In 1936, Simkhovitch was selected to complete the mural for the WPA Post office project in Jackson, Mississippi. The mural was hung in the post office and courthouse in 1938 depicted a plantation theme. In the 1970s, it was the source of repeated controversy for its depiction of stereotypical imagery and during various courthouse remodels was covered. The following year, his painting "Holiday" won praise at an exhibition in Lincoln, Nebraska. In 1940, Simkhovitch's second WPA post office project was completed when four murals, "The Cape Lookout Lighthouse and the Orville W. Mail Boat", "The Wreck of the Crissie Wright", "Sand Ponies" and "Canada Geese" were installed in Beaufort, North Carolina. The works were commissioned in 1938 and did not generate the controversy that the Jackson mural had. The main mural is "The Wreck of the Crissie Wright" and depicts a shipwreck which had occurred in Beaufort in 1866. "The Cape Lookout Lighthouse and the Orville W. Mail Boat" depicted the lighthouse built in 1859 and the mail boat that was running mail during the time which Simkhovitch was there. The boat ran mail for the area until 1957. "Sand Ponies" shows the wild horses common to the North Carolina barrier islands and "Canada Geese" showed the importance of hunting and fishing in the area. All four murals were restored in the 1990s by Elisabeth Speight, daughter of two other WPA muralists, Francis Speight and his wife Sarah Jane Blakeslee.

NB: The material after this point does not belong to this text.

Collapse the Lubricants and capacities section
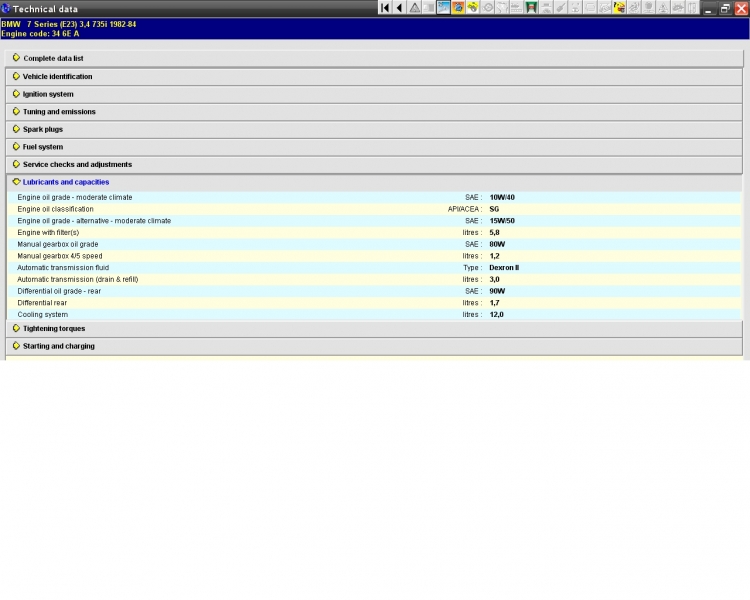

Simkhovitch's work was selected for a Life Magazine article and in 1940 the artists whose work would appear were highlighted in an exhibit at Morrill Hall on the campus of the University of Nebraska. He also had a one-man show that year in Manhattan. The 4-page Life feature appeared in the December 29, 1941 edition of the magazine and showed Simkhovich's home and studio in Greenwich, Connecticut as well as photographs of his wife, the model Elsa Forne, and two of their three daughters, Sonya and Naomi. Simkhovitch continued to paint and do illustrations. In 1946, he sold a painting "Sonya with Fruit" to Upjohn to use in cough medicine advertising, which was included in an exhibit of the Upjohn Collection. The following year, he did his first gallery showing in Connecticut at the Sterling House in Stratford. In February 1949, Simkhovitch and his wife bought a new home in Milford, Connecticut, but Simkhovitch contracted pneumonia during the move. He died after a brief illness on 25 February 1949 in Greenwich, Connecticut.

==Legacy==
Subsequent to his death, Simkhovitch's papers were donated to the Archives of American Art at the Smithsonian Institution in 1989. His works are part of the permanent collections of the Dallas Museum of Art, the
National Museum of American Art and the Whitney Museum of American Art, as well as other collections.